Mount Gilead Cemetery

A half-acre cemetery lies next to the church. The original graveyard lot was purchased from Thomas Atkinson in 1860 for one dollar and an addition was purchased from Thomas Leary in 1909 for twenty dollars. Hundreds of graves are located there—including recent ones—and an effort is currently underway to map the plots in order to see where there might be available space. Of the gravesites, 243 are marked, but twice as many were buried there.

The earliest grave with a legible marker is from 1861 and contains the remains of Ann Hartless. The Hartless family is found in the historical record: Andrew Hartless is mentioned in a newspaper article as a conductor on the Underground Railroad. Census records from 1830 list him as the head of household for nine free blacks. The age range of these individuals—and the fact that they were not mentioned in the subsequent census—suggests that they could have been escaped slaves who moved on.

Multiple generations of the Hopkins family are found in the cemetery. The Hopkins family’s contribution to the church has been priceless (see “Church Caretakers” below). Also buried in the cemetery is William E. Teat (1914-2001), a baseball player from the Negro Leagues whose gravestone is etched with a ball and bat. Another grave belongs to the bake sale lady, Margaret Johns.

Mount Gilead’s cemetery and historic congregation have been the basis for a master’s thesis. Meagan Ratini, a graduate student at the University of Massachusetts Boston, along with a team of fellow students and professors analyzed the cemetery with ground penetrating radar in March 2013. Their survey showed that the grave markers are in their proper locations, but revealed there are many more graves lying unmarked.

The ground penetrating radar that Ms. Ratini and her colleagues utilized on the site detected grave shafts and coffins. The dead were buried with their feet facing the church, which was not a typical pattern among AME Churches. The researchers could not find any graves that dated to within 40 years of the church’s founding, but since deeds to the cemetery were only traced back to 1860, they were not surprised that the first marked graves were subsequent to that date.

The Reverend David Jackson of the Second Baptist Church in Doylestown was part of a group that used the map that Ms. Ratini created, plus another from 1985, to calculate that the cemetery contains approximately five hundred bodies. Without the use of the ground-penetrating radar, this mapping effort would have been futile.

According to former caretaker John Reinhardt, some of the graves contain the remains of run-away slaves, black Civil War veterans and their descendants. Census records of the marked graves show that the majority of the nineteenth century dead were listed as having been born in Pennsylvania or nearby states, indicating either non-transient residence or a legitimate fear of slave-catchers.

Grave markers range from traditional granite tombstones to legible marble stones, to illegible marble stones, to broken illegible stones, to local rocks from Buckingham Mountain. An inventory from the 1980s mentions wooden markers, but none have been found to still exist.
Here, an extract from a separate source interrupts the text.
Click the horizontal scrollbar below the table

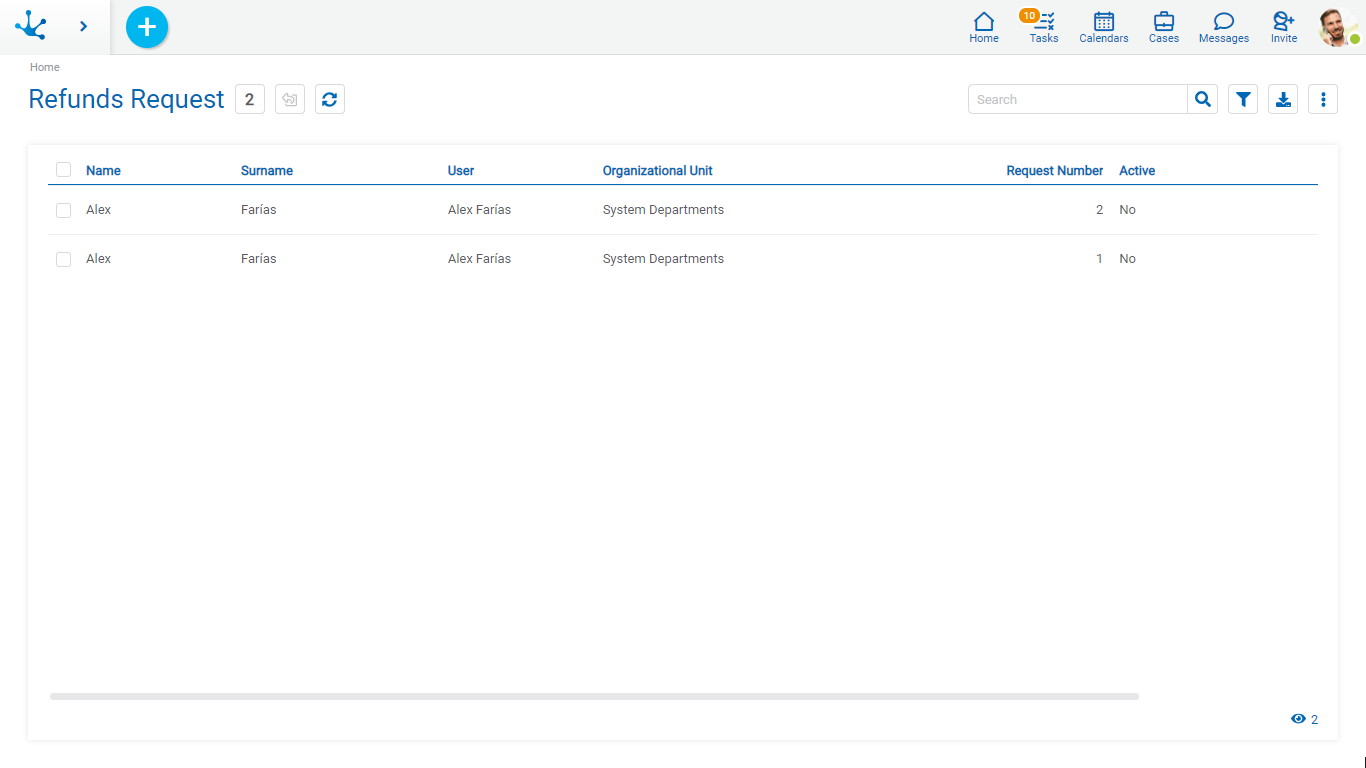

The cemetery was vandalized in the mid-1970s, causing many of the markers to be broken, defaced or stolen. However, in June 2012, then-caretaker John Reinhardt received a telephone call from a southern Bucks County man who claimed to have a tombstone belonging to Mount Gilead. He had found it at the bottom of a trash pile some thirty years previously in Middletown. Through a diligent search of the Internet, the man located the origin of the stone. Mr. Reinhardt found that it had marked the grave belonging to a possible former slave named A. Jackson Quocko, who was born in 1830 and died in 1874. The stone fragment matched the broken half at the gravesite and corresponded to the cemetery map. It was reset in 2013.